### EXERCISE INSTRUCTIONS
The answer must consist of every line in the records below that contains the string "click".

### SOURCE DATA
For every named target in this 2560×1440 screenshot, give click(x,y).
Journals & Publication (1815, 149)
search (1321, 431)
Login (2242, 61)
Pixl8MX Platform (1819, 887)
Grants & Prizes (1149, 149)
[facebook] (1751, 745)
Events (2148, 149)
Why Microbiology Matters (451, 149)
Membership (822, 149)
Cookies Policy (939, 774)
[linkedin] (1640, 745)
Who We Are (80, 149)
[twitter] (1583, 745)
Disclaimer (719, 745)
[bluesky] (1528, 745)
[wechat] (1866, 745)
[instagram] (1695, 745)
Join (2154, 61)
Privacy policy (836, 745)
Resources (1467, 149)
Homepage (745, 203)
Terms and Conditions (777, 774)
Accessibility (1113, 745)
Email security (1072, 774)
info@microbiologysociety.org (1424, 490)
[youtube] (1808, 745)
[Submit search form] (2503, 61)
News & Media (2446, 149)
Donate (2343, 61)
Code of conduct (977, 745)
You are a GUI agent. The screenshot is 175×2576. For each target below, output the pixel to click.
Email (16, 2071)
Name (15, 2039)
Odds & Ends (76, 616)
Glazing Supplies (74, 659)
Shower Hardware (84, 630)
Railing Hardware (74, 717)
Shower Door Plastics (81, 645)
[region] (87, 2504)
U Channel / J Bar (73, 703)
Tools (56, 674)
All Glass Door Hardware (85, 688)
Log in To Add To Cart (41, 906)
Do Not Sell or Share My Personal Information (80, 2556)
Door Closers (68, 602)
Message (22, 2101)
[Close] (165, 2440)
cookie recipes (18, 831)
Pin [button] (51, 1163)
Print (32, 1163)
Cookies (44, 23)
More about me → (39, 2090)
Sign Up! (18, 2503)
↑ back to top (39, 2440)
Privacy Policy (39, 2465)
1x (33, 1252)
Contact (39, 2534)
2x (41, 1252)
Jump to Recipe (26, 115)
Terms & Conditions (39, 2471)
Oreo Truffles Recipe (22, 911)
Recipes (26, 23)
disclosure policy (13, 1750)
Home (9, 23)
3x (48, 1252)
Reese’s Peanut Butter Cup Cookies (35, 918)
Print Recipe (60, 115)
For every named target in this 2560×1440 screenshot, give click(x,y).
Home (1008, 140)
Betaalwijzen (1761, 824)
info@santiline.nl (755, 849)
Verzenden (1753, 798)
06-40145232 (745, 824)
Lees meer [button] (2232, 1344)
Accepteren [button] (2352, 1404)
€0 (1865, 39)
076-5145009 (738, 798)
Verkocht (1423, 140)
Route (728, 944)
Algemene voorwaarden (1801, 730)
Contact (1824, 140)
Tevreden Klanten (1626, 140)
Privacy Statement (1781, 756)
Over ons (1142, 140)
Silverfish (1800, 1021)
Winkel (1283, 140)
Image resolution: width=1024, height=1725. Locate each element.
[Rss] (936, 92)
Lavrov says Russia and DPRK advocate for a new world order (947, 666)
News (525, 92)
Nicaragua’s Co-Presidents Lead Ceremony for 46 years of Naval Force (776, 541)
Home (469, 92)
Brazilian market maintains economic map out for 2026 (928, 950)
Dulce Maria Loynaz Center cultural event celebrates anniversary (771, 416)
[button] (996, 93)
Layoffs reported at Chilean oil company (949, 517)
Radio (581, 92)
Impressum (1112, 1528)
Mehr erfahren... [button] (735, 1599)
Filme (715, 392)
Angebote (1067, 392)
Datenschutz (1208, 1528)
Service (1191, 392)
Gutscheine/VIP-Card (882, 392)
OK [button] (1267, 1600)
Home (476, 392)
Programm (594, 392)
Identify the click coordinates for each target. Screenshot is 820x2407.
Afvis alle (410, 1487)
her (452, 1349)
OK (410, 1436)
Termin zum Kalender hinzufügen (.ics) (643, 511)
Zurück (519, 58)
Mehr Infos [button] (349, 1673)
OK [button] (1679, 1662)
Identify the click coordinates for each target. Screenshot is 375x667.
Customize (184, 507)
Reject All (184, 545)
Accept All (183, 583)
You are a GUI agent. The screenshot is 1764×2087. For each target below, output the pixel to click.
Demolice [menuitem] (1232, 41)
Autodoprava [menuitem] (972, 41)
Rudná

### YOUR SOLUTION
For every named target in this 2560×1440 screenshot, give click(x,y).
You are a GUI agent. The screenshot is 175×2576. For each target below, output the pixel to click.
For every named target in this 2560×1440 screenshot, give click(x,y).
Identify the click coordinates for each target. Screenshot is 820x2407.
Identify the click coordinates for each target. Screenshot is 375x667.
You are a GUI agent. The screenshot is 1764×2087. For each target below, output the pixel to click.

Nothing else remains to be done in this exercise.